Peter tapped his forehead with his fingers. (P. [227].)
He awoke as the first streaks of dawn appeared and sat up, placed his elbows on the table and rested his head upon his hands. As he remembered the whispering in his ears he said to himself: “Rhyme foolish Charcoal Peter, for goodness sake make a rhyme.” He tapped his forehead with his fingers, but no rhyme would come, and as he sat there sad and disturbed in his mind, trying hard to find a rhyme to “grow,” the young fellows passed the cottage and one of them was singing at the top of his voice:
“I stood beside a little hut,
Just where the pine-trees grow,
Peeped in for my beloved,
But her face she would not show.”
The words rushed through Peter’s ears like lightning; but like lightning they were gone again. He jumped up, ran from the cottage, pursued the three men, and seized the singer roughly by the arm. “Stop, friend,” he cried, “what did you rhyme with ‘grow’? Be good enough, please, to tell me what you were singing.”
“What’s that to you, fellow?” replied the Black Forester. “I can sing what I like, I suppose? Let go my arm, or——”

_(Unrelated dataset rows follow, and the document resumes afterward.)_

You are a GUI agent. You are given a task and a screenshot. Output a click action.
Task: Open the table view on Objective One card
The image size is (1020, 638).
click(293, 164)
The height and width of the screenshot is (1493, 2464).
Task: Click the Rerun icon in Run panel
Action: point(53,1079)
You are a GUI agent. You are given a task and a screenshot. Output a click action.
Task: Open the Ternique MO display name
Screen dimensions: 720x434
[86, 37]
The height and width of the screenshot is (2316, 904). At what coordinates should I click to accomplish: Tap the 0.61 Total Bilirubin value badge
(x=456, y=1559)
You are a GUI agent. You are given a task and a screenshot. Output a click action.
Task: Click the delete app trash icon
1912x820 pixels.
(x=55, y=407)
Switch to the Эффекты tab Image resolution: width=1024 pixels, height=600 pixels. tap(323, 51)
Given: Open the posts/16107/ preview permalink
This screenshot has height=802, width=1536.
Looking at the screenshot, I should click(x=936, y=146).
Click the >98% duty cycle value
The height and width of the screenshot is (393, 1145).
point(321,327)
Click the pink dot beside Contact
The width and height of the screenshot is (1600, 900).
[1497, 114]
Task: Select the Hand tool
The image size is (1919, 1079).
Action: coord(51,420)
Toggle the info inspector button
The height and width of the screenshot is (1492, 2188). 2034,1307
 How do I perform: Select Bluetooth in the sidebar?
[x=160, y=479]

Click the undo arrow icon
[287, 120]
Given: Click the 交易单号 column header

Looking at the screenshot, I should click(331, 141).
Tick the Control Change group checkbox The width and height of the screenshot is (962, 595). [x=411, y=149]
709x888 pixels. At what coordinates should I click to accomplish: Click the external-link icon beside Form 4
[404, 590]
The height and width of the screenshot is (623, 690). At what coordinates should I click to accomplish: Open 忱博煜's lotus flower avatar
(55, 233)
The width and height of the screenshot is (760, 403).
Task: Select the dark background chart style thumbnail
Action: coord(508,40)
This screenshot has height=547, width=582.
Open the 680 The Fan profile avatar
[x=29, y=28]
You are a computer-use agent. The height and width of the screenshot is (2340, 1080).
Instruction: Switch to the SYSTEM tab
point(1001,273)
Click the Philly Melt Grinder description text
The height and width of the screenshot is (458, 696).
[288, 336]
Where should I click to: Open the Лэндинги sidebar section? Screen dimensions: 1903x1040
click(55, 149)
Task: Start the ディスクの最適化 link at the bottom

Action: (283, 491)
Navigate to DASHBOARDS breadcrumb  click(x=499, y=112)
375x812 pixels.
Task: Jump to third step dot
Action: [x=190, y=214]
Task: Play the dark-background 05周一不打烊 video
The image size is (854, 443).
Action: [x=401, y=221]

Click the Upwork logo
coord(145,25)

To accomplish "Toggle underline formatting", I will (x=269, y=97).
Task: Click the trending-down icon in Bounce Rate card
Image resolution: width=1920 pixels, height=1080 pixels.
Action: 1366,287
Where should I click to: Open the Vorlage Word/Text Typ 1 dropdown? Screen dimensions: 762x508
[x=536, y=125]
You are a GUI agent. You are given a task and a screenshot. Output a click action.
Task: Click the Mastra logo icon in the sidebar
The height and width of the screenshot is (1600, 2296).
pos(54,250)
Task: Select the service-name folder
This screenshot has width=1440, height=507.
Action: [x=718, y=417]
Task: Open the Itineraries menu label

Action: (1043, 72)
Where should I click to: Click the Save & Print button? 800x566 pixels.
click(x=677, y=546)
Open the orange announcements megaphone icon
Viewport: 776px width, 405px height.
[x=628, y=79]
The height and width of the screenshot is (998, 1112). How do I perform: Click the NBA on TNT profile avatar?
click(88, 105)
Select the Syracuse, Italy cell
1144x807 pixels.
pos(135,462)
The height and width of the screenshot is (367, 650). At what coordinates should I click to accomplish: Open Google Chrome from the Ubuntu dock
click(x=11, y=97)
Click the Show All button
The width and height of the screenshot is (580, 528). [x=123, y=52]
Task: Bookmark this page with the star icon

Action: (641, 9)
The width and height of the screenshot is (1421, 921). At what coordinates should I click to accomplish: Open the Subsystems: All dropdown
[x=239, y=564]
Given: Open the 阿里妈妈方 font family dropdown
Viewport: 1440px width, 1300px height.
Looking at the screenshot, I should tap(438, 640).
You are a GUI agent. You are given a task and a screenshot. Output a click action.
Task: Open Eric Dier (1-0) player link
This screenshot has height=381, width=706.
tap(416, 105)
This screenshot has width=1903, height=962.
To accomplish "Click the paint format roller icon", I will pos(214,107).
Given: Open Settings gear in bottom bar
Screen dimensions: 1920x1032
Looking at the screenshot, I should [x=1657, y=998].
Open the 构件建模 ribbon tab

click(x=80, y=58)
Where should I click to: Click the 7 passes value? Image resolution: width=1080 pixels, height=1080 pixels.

“No, no,” screamed Peter, clinging all the tighter to him, “I will not let you go until you have told me what you were singing.” But the singer’s two companions fell upon Peter and gave him such a drubbing he was forced to let go the singer’s clothing, and fell fainting to his knees.
“Now you have your deserts,” they said, laughing, “and perhaps you will know better another time than to molest honest folk on an open road.”